## Trabalho pedido
a. Explique, em uma a três frases, por que o texto sobre Ilze Scamparini diz que não foi à toa que ela se estabeleceu onde vivem os papas.
b. Prossiga com o texto sobre Ilze Scamparini a partir da última frase apresentada.

## Trecho selecionado
▼▼▼

Ilze Scamparini nasceu em uma família de descendentes de italianos em Araras, interior de São Paulo. Cresceu ouvindo os avós falarem um dialeto e, com muita dificuldade, alguma coisa do português. À mesa, comiam tortelli di zucca, como se refere ao famoso tortéi, um de seus pratos preferidos. Durante toda a infância e adolescência, estudou em escola administrada por freiras italianas.
Não à toa, a jornalista estabeleceu-se onde vivem os papas como uma das mais conhecidas correspondentes internacionais do Brasil. Faz 23 anos que as ruas de Roma, na Itália, tornaram-se cenário de seu trabalho e de sua vida. Foi lá que conheceu seu parceiro, o escritor e roteirista de filmes de comédia Domenico Saverni dei Mezzatesta, que a acompanha há 18 anos e com quem planeja se casar.

▲▲▲

## Material fornecido

▼▼▼

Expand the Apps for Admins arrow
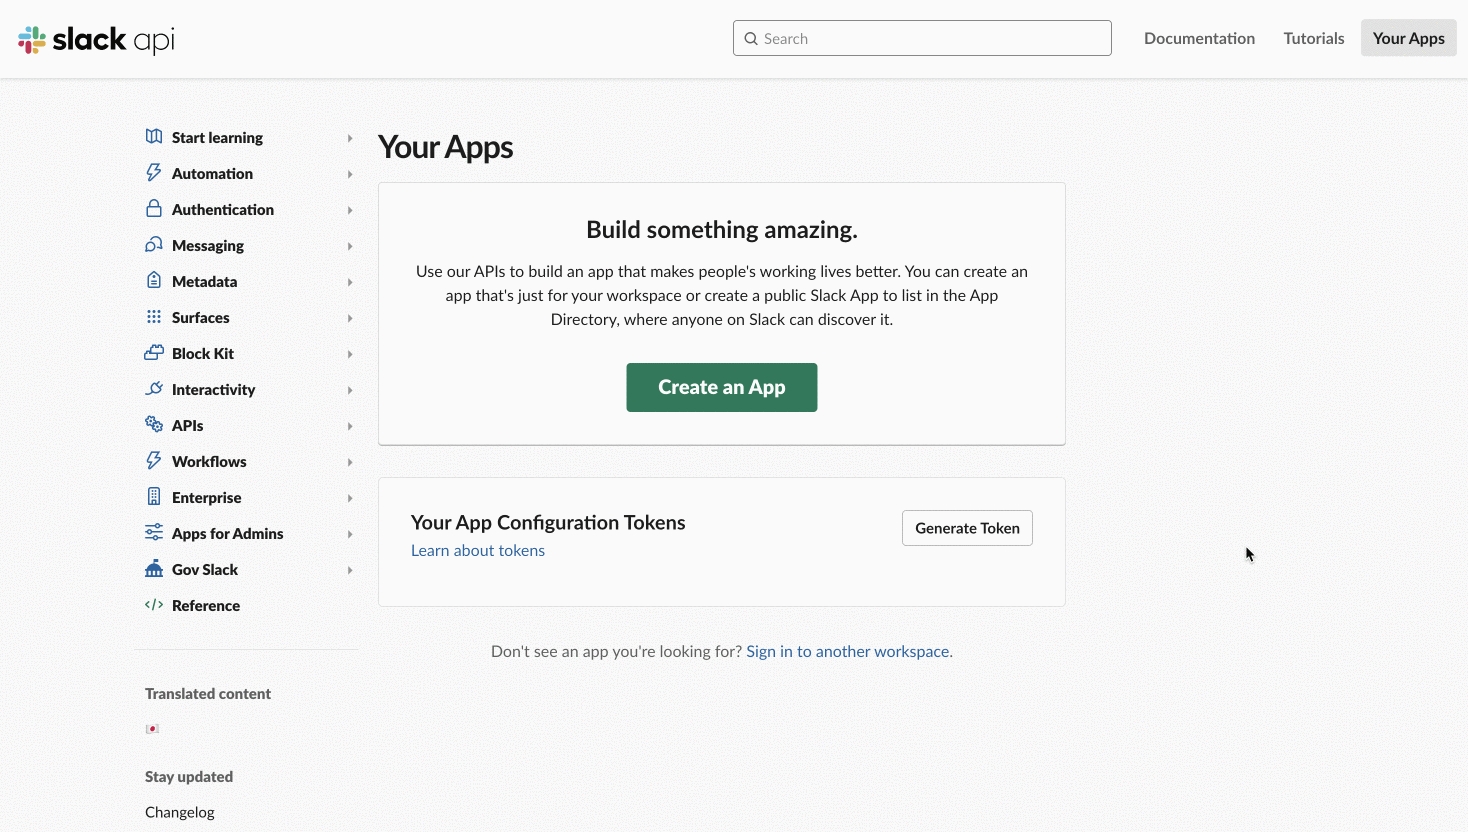The height and width of the screenshot is (832, 1468). 350,534
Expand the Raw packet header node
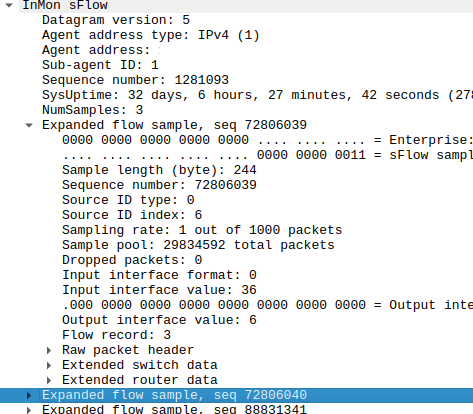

▲▲▲

## Respostas por tarefa
a. Ela nasceu em uma família de descendentes de italianos em Araras e cresceu ouvindo os avós falarem um dialeto. Comia à mesa pratos como o tortéi e estudou durante toda a infância e adolescência em uma escola administrada por freiras italianas.

b.
O casal mora perto da Praça Navona, um dos principais pontos turísticos do mundo. Basta subirem ao terraço de casa para uma vista privilegiada da cúpula da Igreja de Santa Inês, projetada pelo escultor barroco Francesco Borromini.
O lar foi escolhido a dedo para que suas entradas na TV Globo, às vezes feitas dali mesmo, dessem aos espectadores brasileiros uma amostra da arquitetura local.
— Quando você é correspondente internacional, precisa ter um bom cenário à mão para entrar ao vivo a qualquer momento. Nem sempre se consegue chegar a tempo ao Coliseu, à Casabranca ou ao Big Ben de Londres — diz ela, que já atuou também como correspondente em Los Angeles, nos Estados Unidos.
Dedicada ao jornalismo, dorme tarde e acorda cedo. Lê as notícias do dia e precisa esperar o Brasil despertar para decidir com os editores o assunto que deve cobrir. Arranja ainda algum tempo para caminhar e levar a cachorra para passear.
E não parece dar muita importância aos cuidados estéticos. Segundo comenta, “passa um creme no rosto, mas não sempre”, embora sua elegância diante das câmeras seja notória.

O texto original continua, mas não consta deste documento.